In other branches of government, officials said, disclosure of lobbying relationships is generally the best guard against impropriety or the appearance of it.

“Then everybody is always aware of what’s happening and you can never be accused of doing anything under the table,” said Chief Deputy City Atty. Terree Bowers of Los Angeles, which requires lobbyists to register with the city.

At the district, some ethicists and school officials also are troubled by board members’ private relationships with lobbyists. In addition to representing private district contractors, Rose & Kindel also was hired by supporters of Young to help advocate for new geographical boundaries that she favored for voting districts.

City records show that the Coalition for Kids, a campaign panel formed by former Mayor Richard Riordan and Eli Broad, hired Rose & Kindel for that purpose last winter.

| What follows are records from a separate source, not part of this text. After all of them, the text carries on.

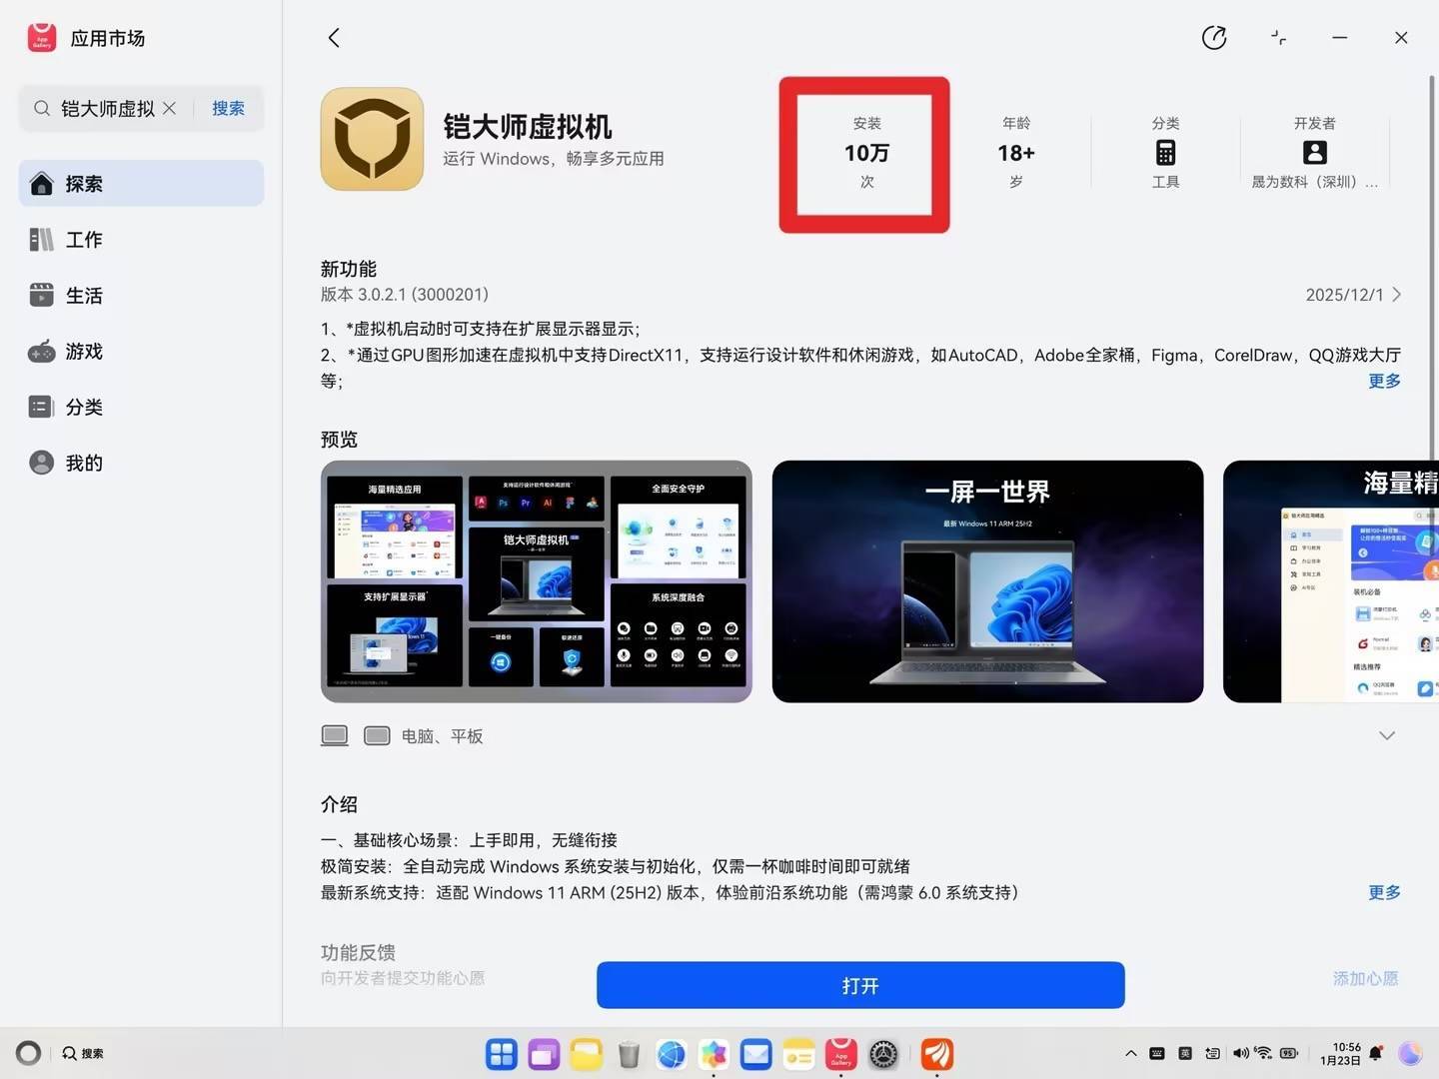Image resolution: width=1439 pixels, height=1079 pixels.
Task: Clear the search text with the X icon
Action: [x=169, y=108]
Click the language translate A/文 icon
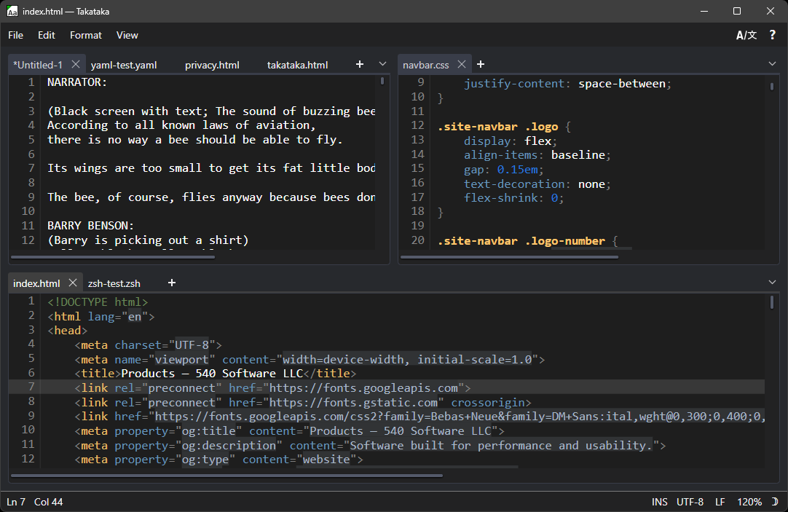This screenshot has width=788, height=512. click(x=746, y=35)
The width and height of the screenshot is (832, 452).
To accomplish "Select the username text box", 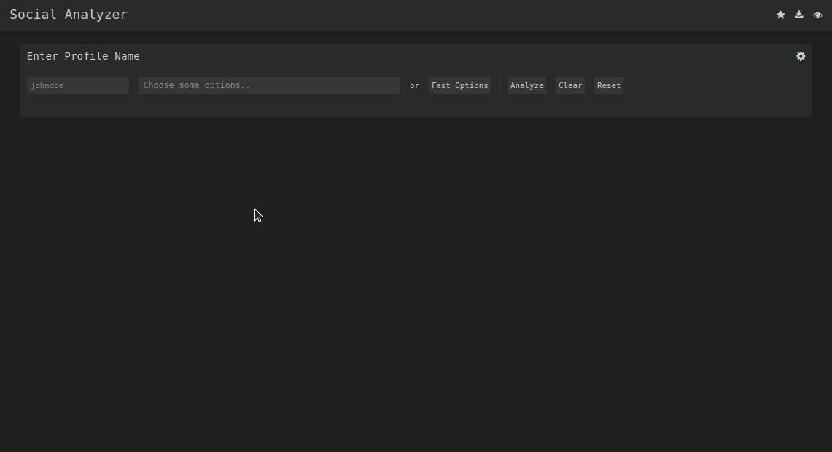I will (x=78, y=85).
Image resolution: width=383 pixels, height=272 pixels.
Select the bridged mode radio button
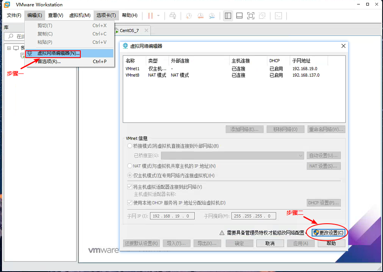(x=130, y=146)
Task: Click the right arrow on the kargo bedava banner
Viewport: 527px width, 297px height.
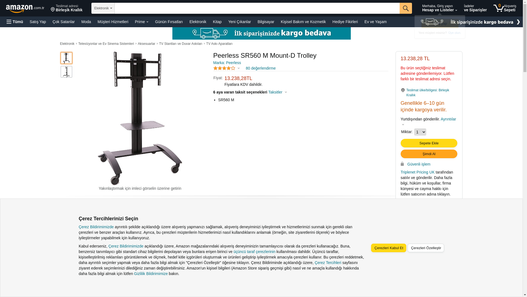Action: (x=518, y=22)
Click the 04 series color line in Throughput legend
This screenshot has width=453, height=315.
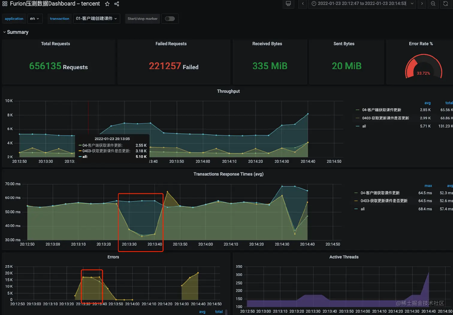tap(357, 110)
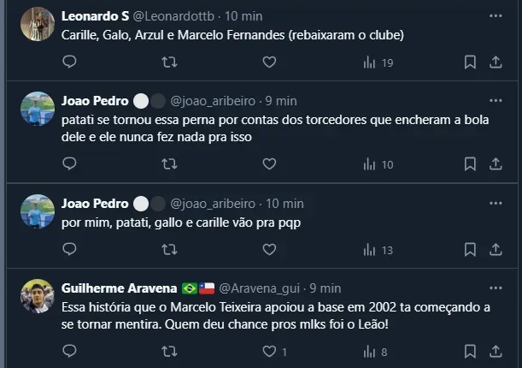Reply to Leonardo S's tweet
Screen dimensions: 522x368
coord(70,62)
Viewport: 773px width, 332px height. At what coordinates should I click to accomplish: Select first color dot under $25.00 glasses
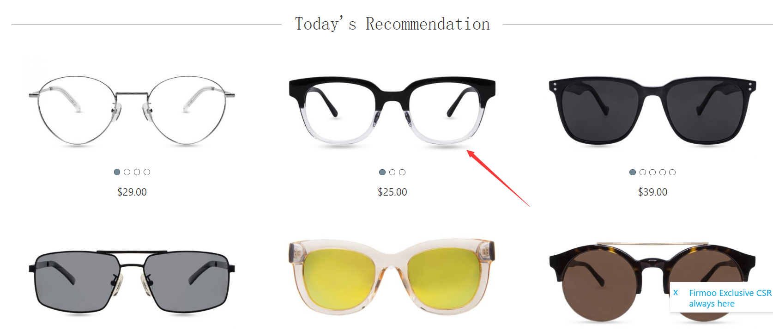(382, 172)
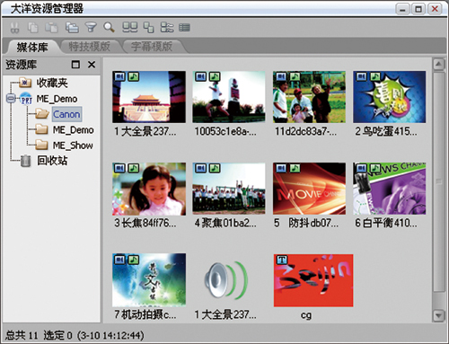Collapse the ME_Demo project tree node
Viewport: 449px width, 344px height.
11,99
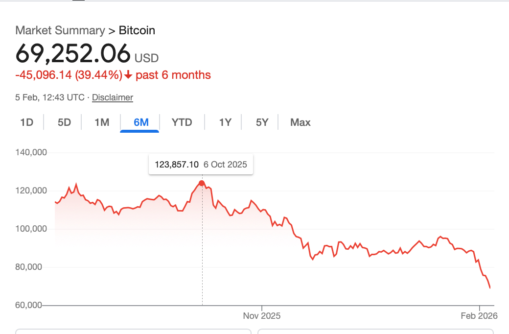Click the USD currency label
The width and height of the screenshot is (509, 334).
click(x=147, y=58)
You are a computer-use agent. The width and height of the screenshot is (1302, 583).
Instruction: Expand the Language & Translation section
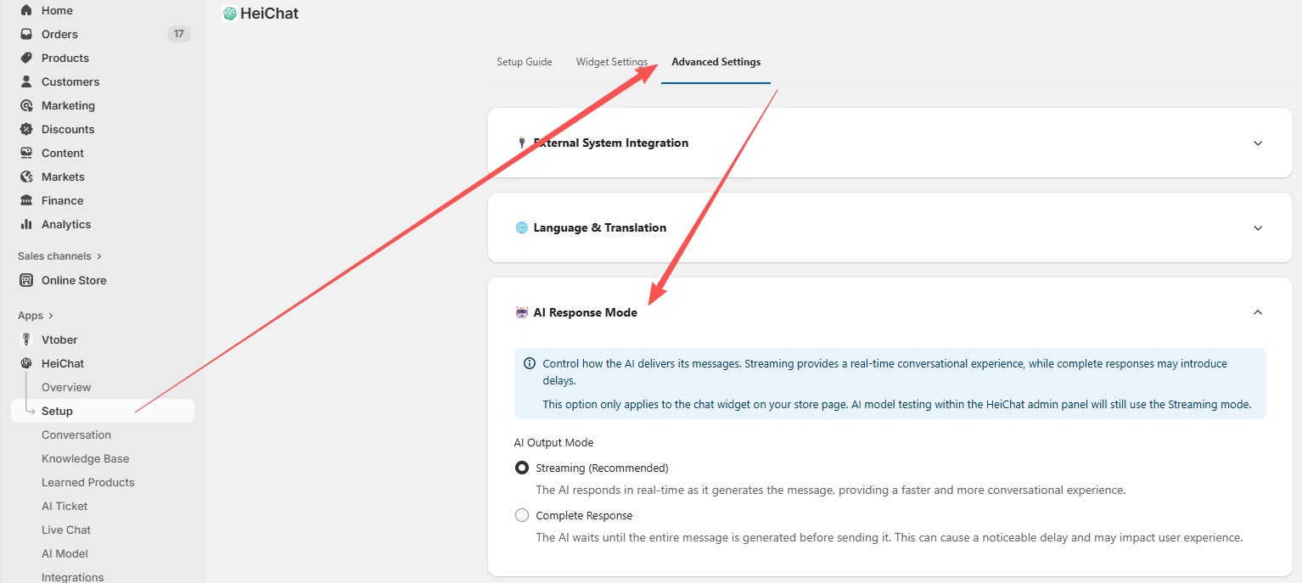[x=1257, y=227]
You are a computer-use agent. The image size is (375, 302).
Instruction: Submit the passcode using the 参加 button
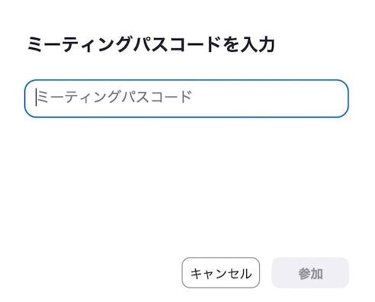click(x=310, y=272)
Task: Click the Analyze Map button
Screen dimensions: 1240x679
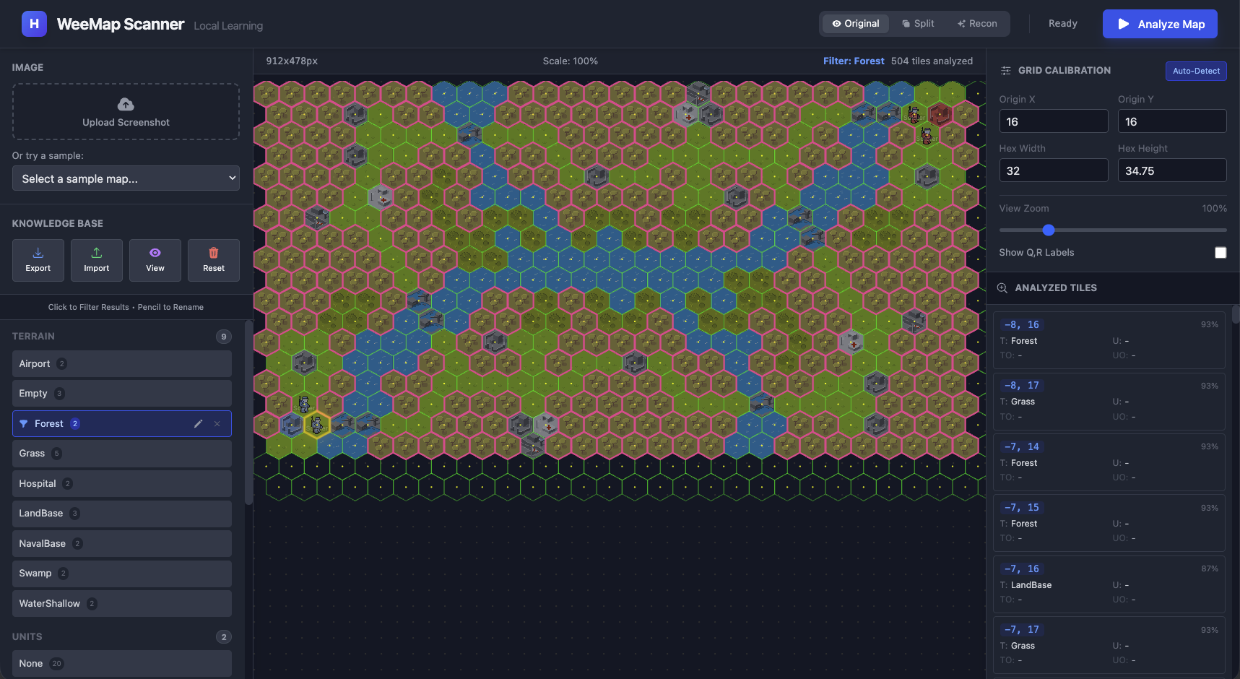Action: tap(1159, 24)
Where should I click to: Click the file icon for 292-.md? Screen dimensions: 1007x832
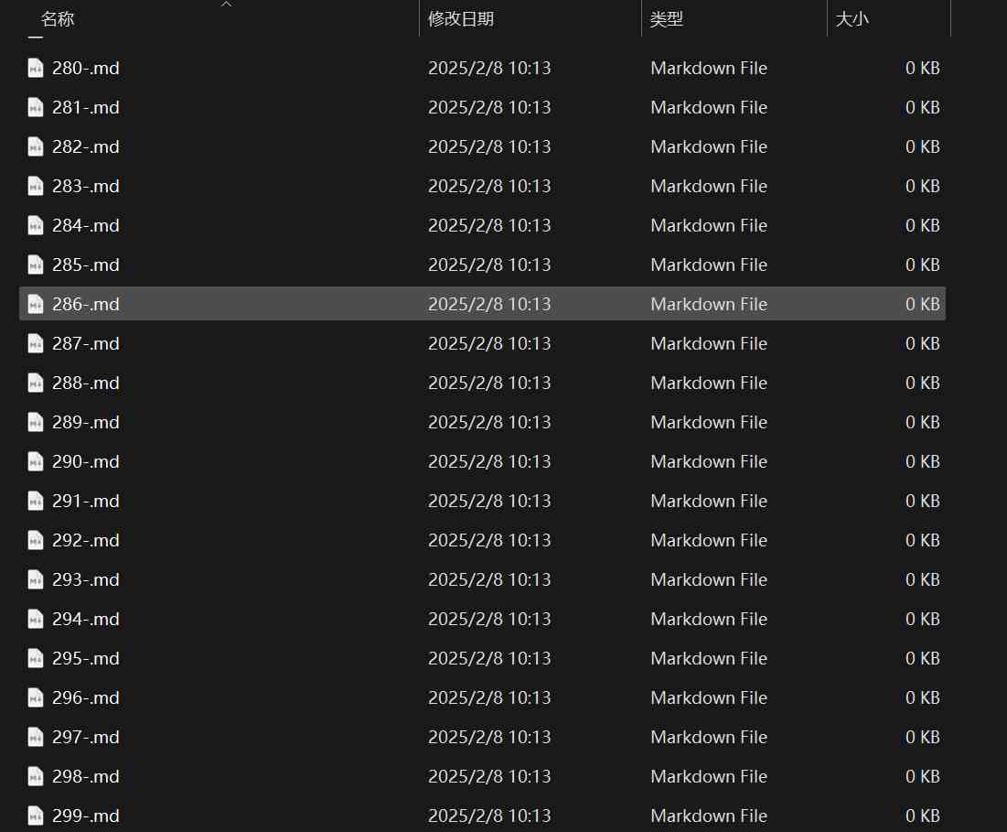[x=36, y=541]
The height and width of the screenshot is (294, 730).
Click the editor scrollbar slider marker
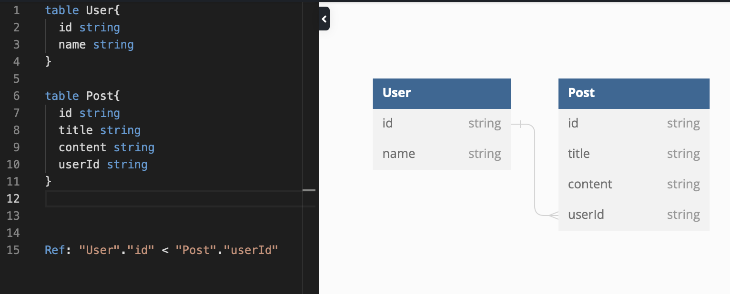[309, 190]
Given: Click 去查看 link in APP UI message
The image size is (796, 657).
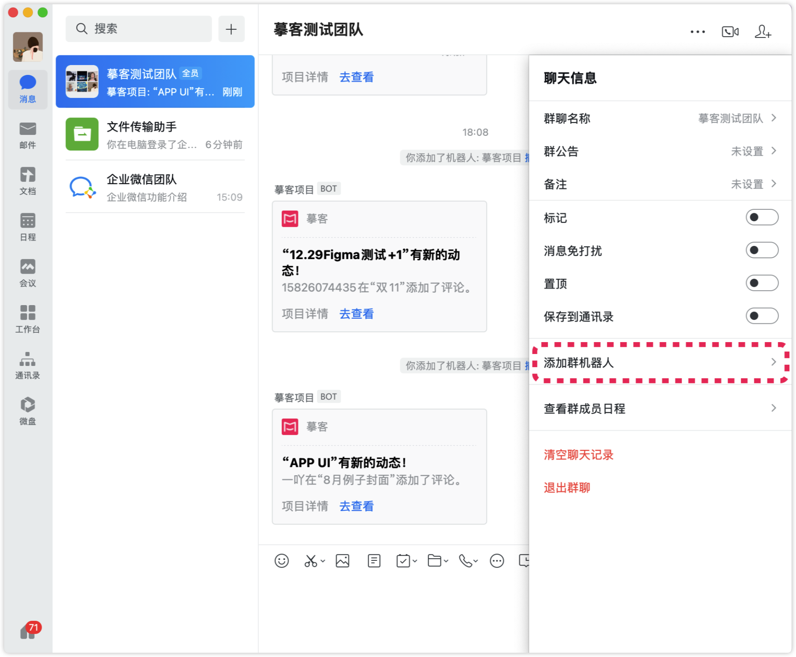Looking at the screenshot, I should [356, 506].
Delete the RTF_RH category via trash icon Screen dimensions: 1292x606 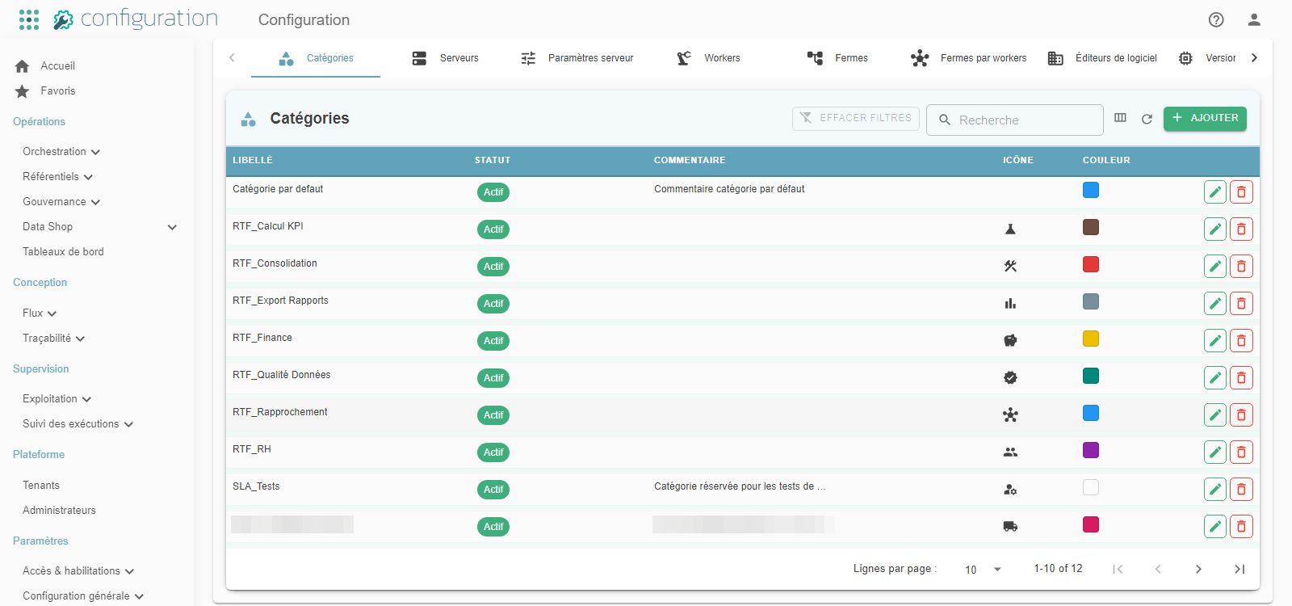(x=1241, y=452)
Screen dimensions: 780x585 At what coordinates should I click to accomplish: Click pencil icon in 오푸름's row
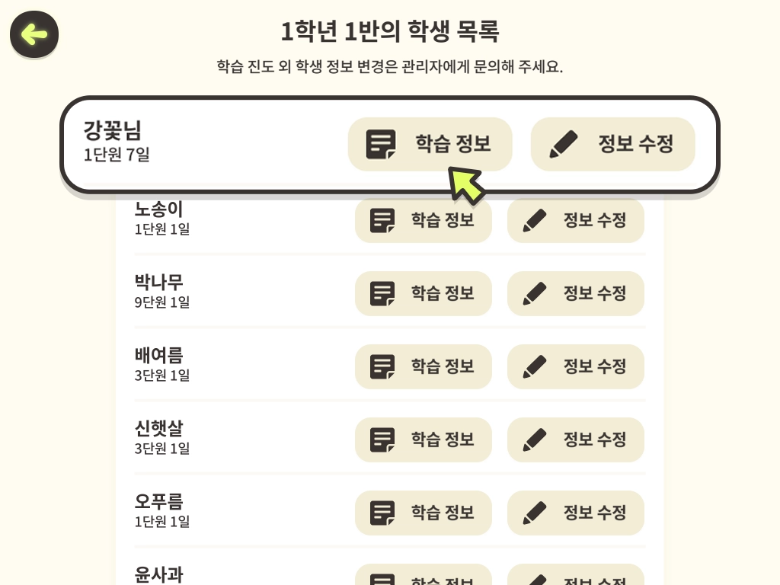(535, 513)
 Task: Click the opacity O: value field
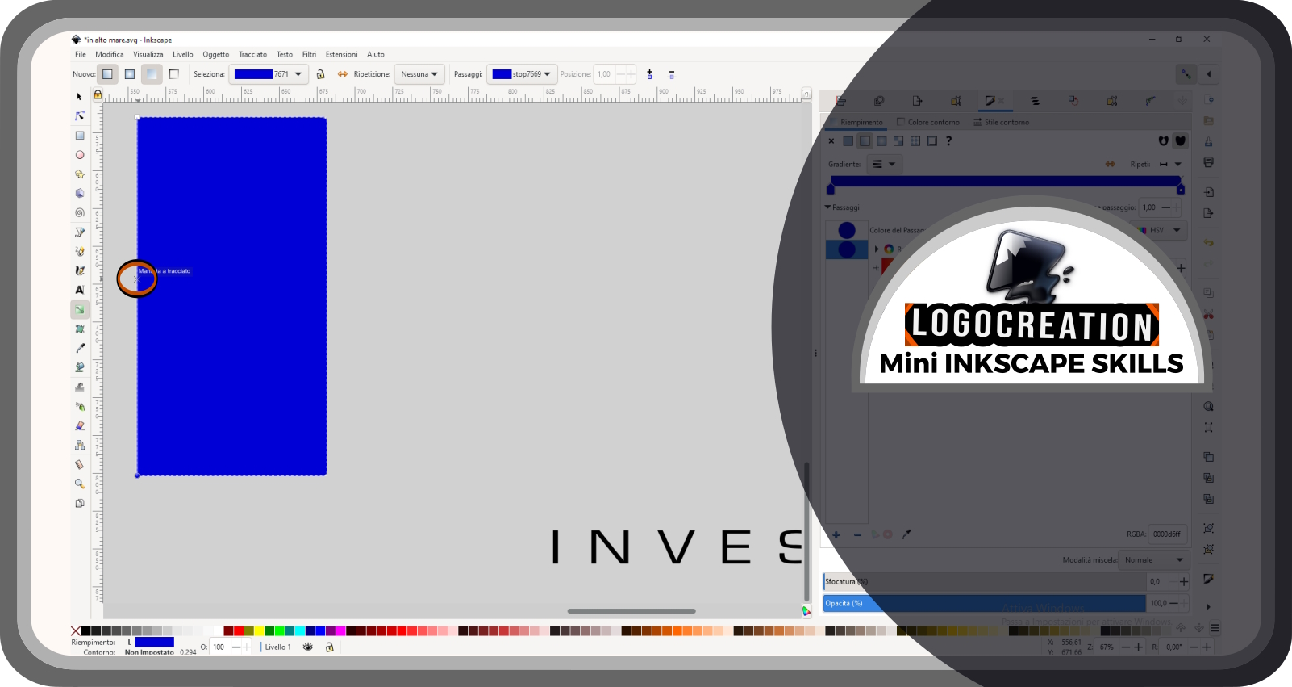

Young acknowledged that the organization had paid Rose & Kindel $30,000 to lobby the Los Angeles City Council on behalf of the map she sought. The City Council vote approved those boundaries in June, three months after Rose & Kindel started working for the district on the bond initiative.

Young said the arrangement was separate from any issue before the board and resulted in no favoritism toward Rose & Kindel.

Municipal records also show that United Teachers-Los Angeles had paid the lobbying firm Cerrell Associates $12,500 to support a rival bid for an electoral map preferred by board member Julie Korenstein. The teachers union lost that battle. Cerrell also worked on the district’s bond information campaign last year, according to Fabian Nunez, a former district lobbyist who is now working on behalf of the bond measure.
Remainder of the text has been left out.